Albert Rivera ha propuesto extender los efectos del matrimonio a las parejas de hecho, ya que las últimas no pueden realizar la declaración de renta conjunta ni recibir partes de la herencia o una pensión por fallecimiento en igualdad de condiciones al matrimonio. Además, el líder de Ciudadanos ha propuesto aprobar una ley nacional sobre las parejas de hecho.

 

Hay que tener presente que se necesita una ley estatal sobre el régimen jurídico de las parejas de hecho, que se pueden definir como uniones fácticas de dos personas que deciden mantener una relación análoga a la conyugal sin constituir un vínculo matrimonial. Sin embargo, por buenas razones, no se debe equiparar a todos los efectos la unión de hecho con el matrimonio, que es una unión formal de dos personas que deciden constituir, con los trámites civiles oportunos, una relación conyugal.

 

En muchos aspectos, el matrimonio y la unión de hecho son muy similares, como se deduce de algunas reglas vigentes sobre el régimen de los efectos de ambas instituciones en ciertos ámbitos. Sin embargo, no se puede decir que sean dos figuras completamente análogas por los elementos formales del matrimonio, que lo diferencian claramente de la unión de hecho de una manera que permite justificar una mayor protección para los cónyuges que para los convivientes de hecho. El Auto del Tribunal Constitucional 156/1987, de 11 de febrero, establece que el matrimonio y la convivencia extramatrimonial no son situaciones equivalentes, siendo posible, por ello, que el legislador dentro de su amplísima libertad de decisión, deduzca razonablemente consecuencias de la diferente situación de partida.
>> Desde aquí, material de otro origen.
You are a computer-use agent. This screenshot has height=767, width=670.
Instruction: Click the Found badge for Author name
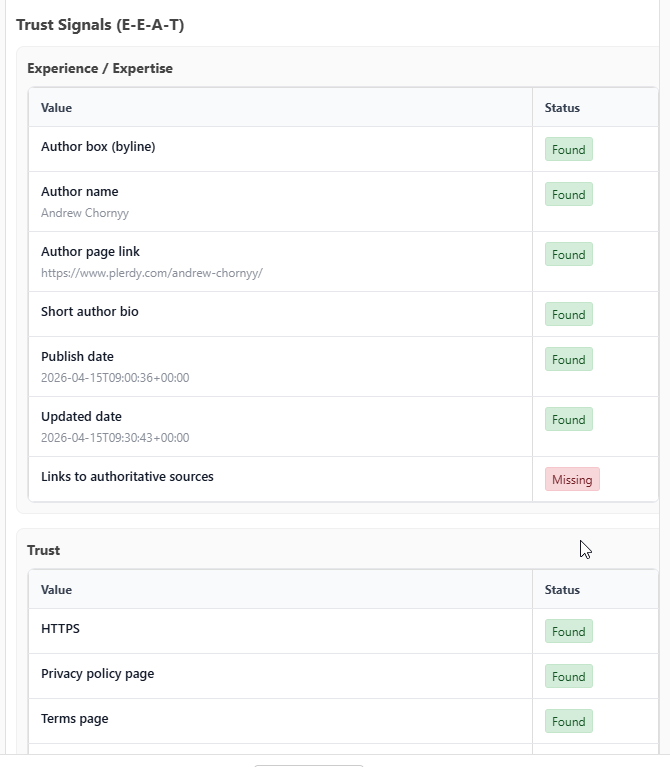568,195
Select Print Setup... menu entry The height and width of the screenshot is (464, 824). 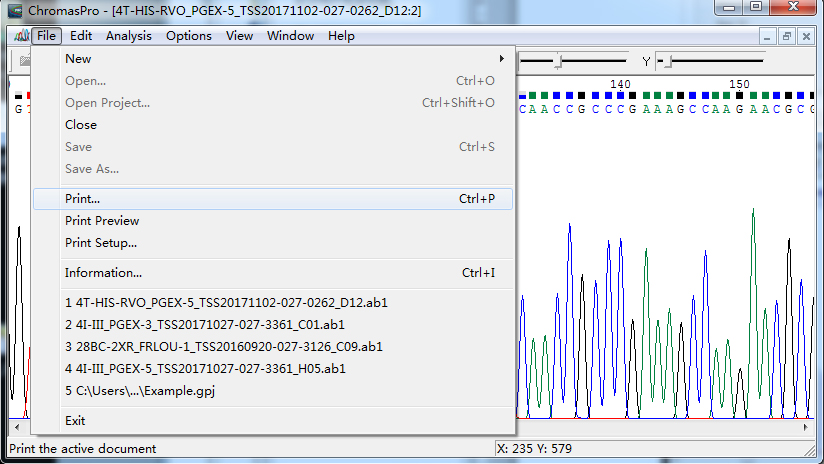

Es lógico ese razonamiento, pues la Sentencia del Tribunal Constitucional 184/1990, de 15 de noviembre, indica que en la Constitución de 1978 el matrimonio y la convivencia extramatrimonial no son realidades equivalentes, ya que el matrimonio es una institución social garantizada por la Constitución, y el derecho del hombre y de la mujer a contraerlo es un derecho constitucional, cuyo régimen jurídico corresponde a la Ley por mandato constitucional, de modo que no tiene excesivas semejanzas con la unión de hecho more uxorio, pues no es una institución jurídicamente garantizada y tampoco tiene vinculación con un derecho constitucional expreso a su establecimiento, pudiendo destacar que la sentencia termina señalando que, “siendo el derecho a contraer matrimonio un derecho constitucional, cabe concluir que el legislador puede, en principio, establecer diferencias de tratamiento entre la unión matrimonial y la puramente fáctica”, habiendo, además, “razones de certidumbre y seguridad jurídica, y la propia coherencia con la decisión libremente adoptada en la unión de hecho de excluir la relación matrimonial y los deberes y derechos que de la misma dimanan”.

 

Parece razonable que se pueda determinar la posibilidad de tributar conjuntamente, pero no es sencillo concretar hasta que punto se pueden equiparar los derechos hereditarios. Sin embargo, si que se podrían facilitar los trámites procesales para los casos de extinción de la pareja de hecho, de modo que las cuestiones relativas a los aspectos personales, económicos y familiares se pudieran resolver en un solo proceso sin tener que iniciar diferentes procesos por las cuestiones vinculadas con el patrimonio y con los hijos de los convivientes.

 

Si se extendieran los efectos del matrimonio a la unión de hecho, se desvirtuarían ambas figuras. Por ese motivo. la regulación que se pudiera llegar a hacer debe garantizar el equilibrio entre el matrimonio y la unión de hecho de modo que la esencia de ambas instituciones se conserve sin olvidar las formalidades que sostienen la unión matrimonial. Para eso, habrá que establecer derechos y deberes de los miembros del matrimonio y de la pareja de hecho de una manera correlativa las formalidades fijadas por la normativa teniendo presente que las normas relativas al matrimonio solo pueden ser aprobadas por el Estado y que las normas sobre uniones de hecho pueden ser fijadas por las Comunidades Autónomas que tienen competencia para legislar en materia civil.